Apparently, there is a problem handling the spaces in the .csv file. The problem appears to stem from the json.dumps() line. The traceback from that point on:

Traceback (most recent call last):
  File ".../web2py/gluon/restricted.py", line 212, in restricted
    exec ccode in environment
  File ".../controllers/default.py", line 2345, in <module>
  File ".../web2py/gluon/globals.py", line 194, in <lambda>
    self._caller = lambda f: f()
  File ".../web2py/gluon/tools.py", line 3021, in f
    return action(*a, **b)
  File ".../controllers/default.py", line 697, in generate_vis
    request.vars.json = json.dumps(list(csv_reader))
  File "/usr/local/lib/python2.7/json/__init__.py", line 243, in dumps
    return _default_encoder.encode(obj)
  File "/usr/local/lib/python2.7/json/encoder.py", line 207, in encode
    chunks = self.iterencode(o, _one_shot=True)
  File "/usr/local/lib/python2.7/json/encoder.py", line 270, in iterencode
    return _iterencode(o, 0)
UnicodeDecodeError: 'utf8' codec can't decode byte 0xa0 in position 1: invalid start byte

Any suggestions regarding how to resolve this, or another way to get a csv file (which contains a header; using StringIO) into a json object that won't produce similar complications?
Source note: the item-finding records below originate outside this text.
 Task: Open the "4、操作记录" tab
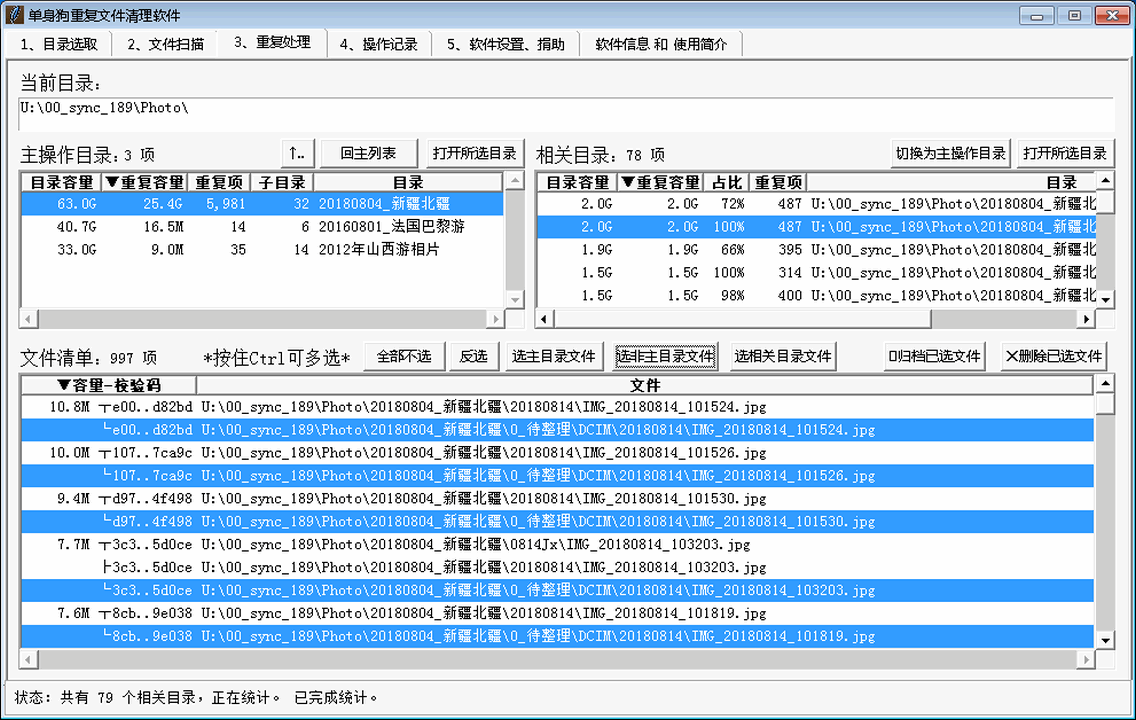378,43
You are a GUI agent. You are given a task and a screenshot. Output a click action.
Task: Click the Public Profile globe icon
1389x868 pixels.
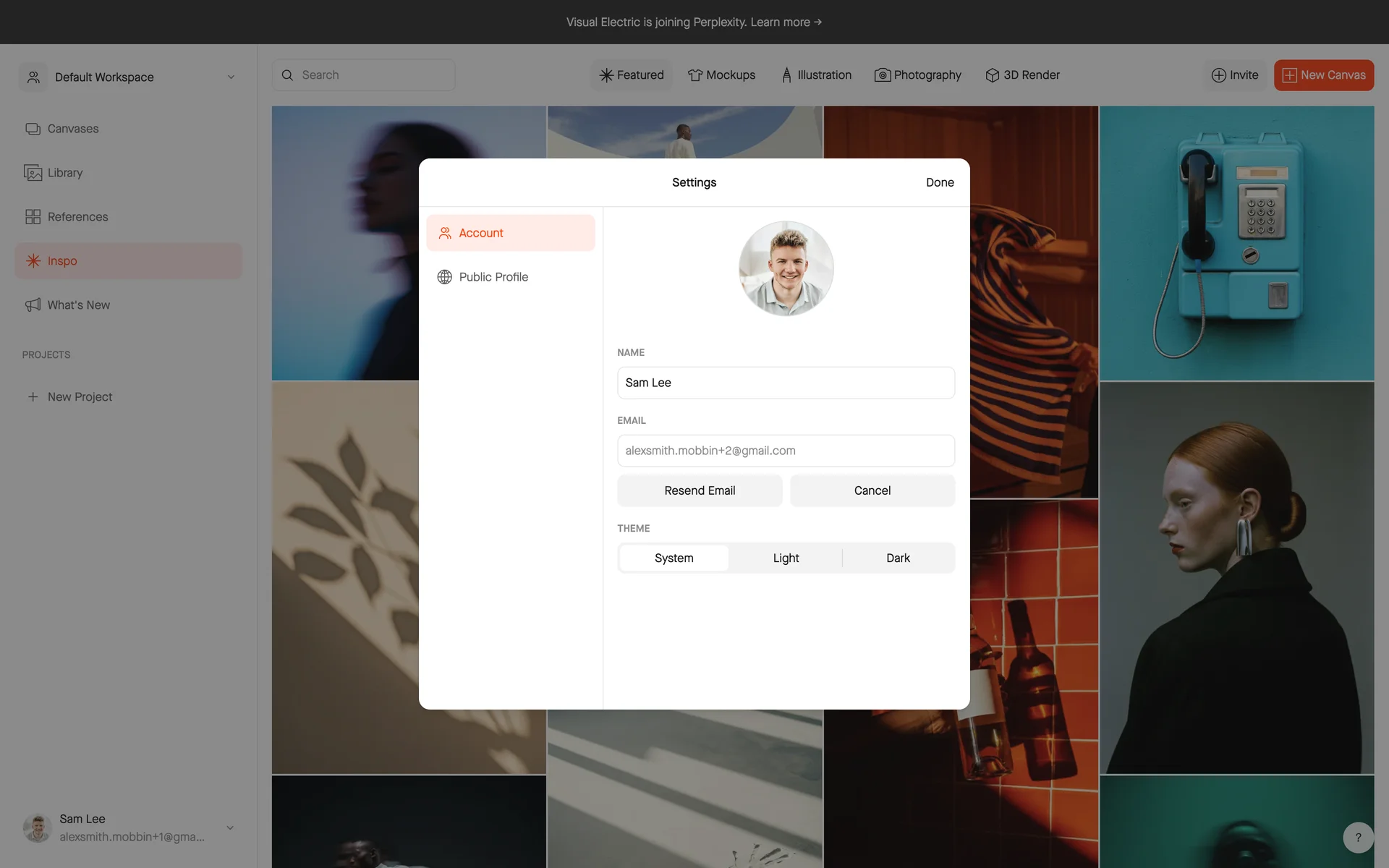pyautogui.click(x=444, y=277)
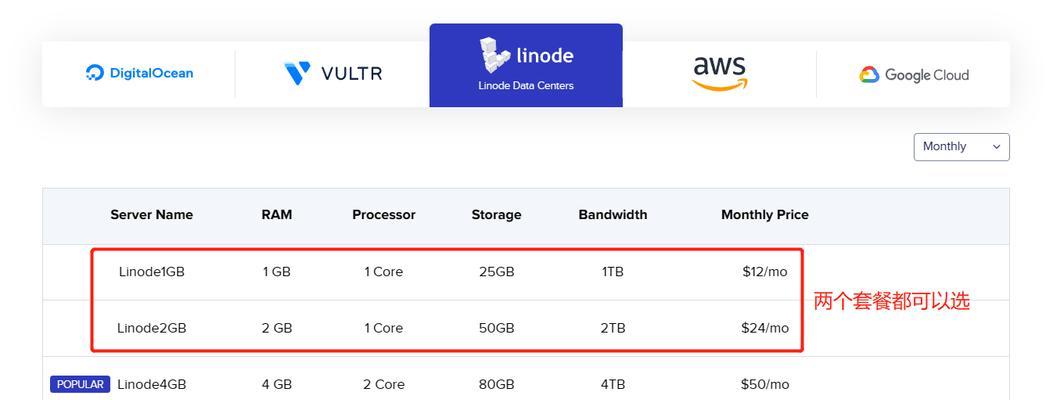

Thank you.

Lamps1829
  • 2,231
  • 3
  • 24
  • 32

3 Answers3

3

The csv module (under Python 2) is purely byte-based; all strings you get out of it are bytes. However JSON is Unicode character-based, so there is an implicit conversion when you try to write out the bytes you got from CSV into JSON. Python guessed UTF-8 for this, but your CSV file wasn't UTF-8 - it was probably Windows code page 1252 (Western European - like ISO-8859-1 only not quite).

A quick fix would be to transcode your input (file_contents= file_contents.decode('windows-1252').encode('utf-8')), but probably you don't really want to rely on json guessing a particular encoding.

Best would be to explicitly decode your strings at the point of reading them from CSV. Then JSON will be able to cope with them OK. Unfortately csv doesn't have built-in decoding (at least in this Python version), but you can do it manually:

class UnicodeDictReader(csv.DictReader):
    def __init__(self, f, encoding, *args, **kwargs):
        csv.DictReader.__init__(self, f, *args, **kwargs)
        self.encoding = encoding
    def next(self):
        return {
            k.decode(self.encoding): v.decode(self.encoding)
            for (k, v) in csv.DictReader.next(self).items()
        }

csv_reader = UnicodeDictReader(StringIO(file_contents), 'windows-1252')
json_output = json.dumps(list(csv_reader))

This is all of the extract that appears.